MMP-9 activity in animal model of traumatic brain injury

INTRODUCTION: Epilepsy in 20% of cases, develops as an effect of traumatic brain injury (TBI). Recent evidences indicate important role of extracellular matrix metalloproteinase-9 (MMP-9) in neuronal circuitry remodeling and synaptic plasticity. AIM(S): The aim of the present study was to evaluate the MMP-9 activity changes, dendritic spines density after brain injury and the influence of MMP‑9 expression level on spontaneous seizures appearance after TBI. METHOD(S): We used Controlled Cortical Impact (CCI) as a model of TBI in animals with altered MMP-9 levels (lacking: MMP-9 KO; overexpressing: MMP-9 OE) and their WT siblings. 12 weeks after CCI animals were subjected to continuous video-EEG monitoring. To verify MMP-9 changes after TBI: gel zymography and in situ hybridization were used. For dendritic spine alterations staining using liophilic dye DiI were performed. RESULTS: TBI resulted in progressive cortex (Cx) degeneration during 30 days after TBI. This effect was MMP-9 dependent. In MMP-9 KO animals degeneration volume degree was significantly smaller compared to wildtype siblings and MMP-9 OE mice. Gel zymography analysis showed time-associated elevation of MMP-9 activity in ipsilateral Cx and Hp, also in the thalamus samples during 3 days after CCI. Moreover, in situ hybridization showed increase of MMP-9 mRNA expression which reached the peak 6 hours post-CCI. Density of the dendritic spines measured 7 and 14 d after CCI was significantly decreased in ipsilateral Cx and CA1. EEG recordings with threshold test showed decreased seizure latency in MMP-9 OE mice while increased in MMP-9 KO. Interestingly total seizure number was the highest in MMP-9 OE animals.

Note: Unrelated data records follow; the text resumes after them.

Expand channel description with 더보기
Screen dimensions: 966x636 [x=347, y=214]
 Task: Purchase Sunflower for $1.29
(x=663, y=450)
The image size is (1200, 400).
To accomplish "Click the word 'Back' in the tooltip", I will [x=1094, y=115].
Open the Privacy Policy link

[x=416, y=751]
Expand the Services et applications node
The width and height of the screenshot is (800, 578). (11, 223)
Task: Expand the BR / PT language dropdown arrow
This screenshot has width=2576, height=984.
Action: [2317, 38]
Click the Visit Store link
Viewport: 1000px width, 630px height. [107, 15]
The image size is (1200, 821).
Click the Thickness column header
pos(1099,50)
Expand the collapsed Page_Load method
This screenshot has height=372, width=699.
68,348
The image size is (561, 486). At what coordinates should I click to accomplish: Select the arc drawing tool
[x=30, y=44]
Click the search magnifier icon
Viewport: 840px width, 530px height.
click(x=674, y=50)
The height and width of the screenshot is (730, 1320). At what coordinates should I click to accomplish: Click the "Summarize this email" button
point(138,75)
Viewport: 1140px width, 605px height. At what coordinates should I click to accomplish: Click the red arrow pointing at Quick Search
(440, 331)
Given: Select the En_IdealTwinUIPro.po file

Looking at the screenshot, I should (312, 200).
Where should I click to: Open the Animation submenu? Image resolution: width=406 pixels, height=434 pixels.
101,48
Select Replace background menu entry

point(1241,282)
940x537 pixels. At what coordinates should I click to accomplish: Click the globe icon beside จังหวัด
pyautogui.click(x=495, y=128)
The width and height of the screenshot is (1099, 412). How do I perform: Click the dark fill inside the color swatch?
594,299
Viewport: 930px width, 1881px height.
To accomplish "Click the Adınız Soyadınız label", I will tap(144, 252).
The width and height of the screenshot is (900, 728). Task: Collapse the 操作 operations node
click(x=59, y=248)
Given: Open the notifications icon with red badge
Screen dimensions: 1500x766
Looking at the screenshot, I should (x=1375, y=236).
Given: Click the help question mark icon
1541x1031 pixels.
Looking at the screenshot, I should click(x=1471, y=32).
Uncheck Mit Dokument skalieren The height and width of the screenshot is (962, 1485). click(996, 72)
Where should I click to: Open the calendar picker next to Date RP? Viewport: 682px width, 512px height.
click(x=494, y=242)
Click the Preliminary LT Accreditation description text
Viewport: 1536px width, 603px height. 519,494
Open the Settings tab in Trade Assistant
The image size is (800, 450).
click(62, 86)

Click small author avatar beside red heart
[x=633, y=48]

CONCLUSIONS: We described the correlation between TBI and MMP-9 activity and action post trauma. We indicated that MMP-9 might be an important factor for major dendritic spine reshaping, observed after brain injury, which in consequence may lead to altered sensibility of neuronal circuits to trigger seizures. FINANCIAL SUPPORT: This work was supported by PBS Program founded by The National Centre of Research and Development.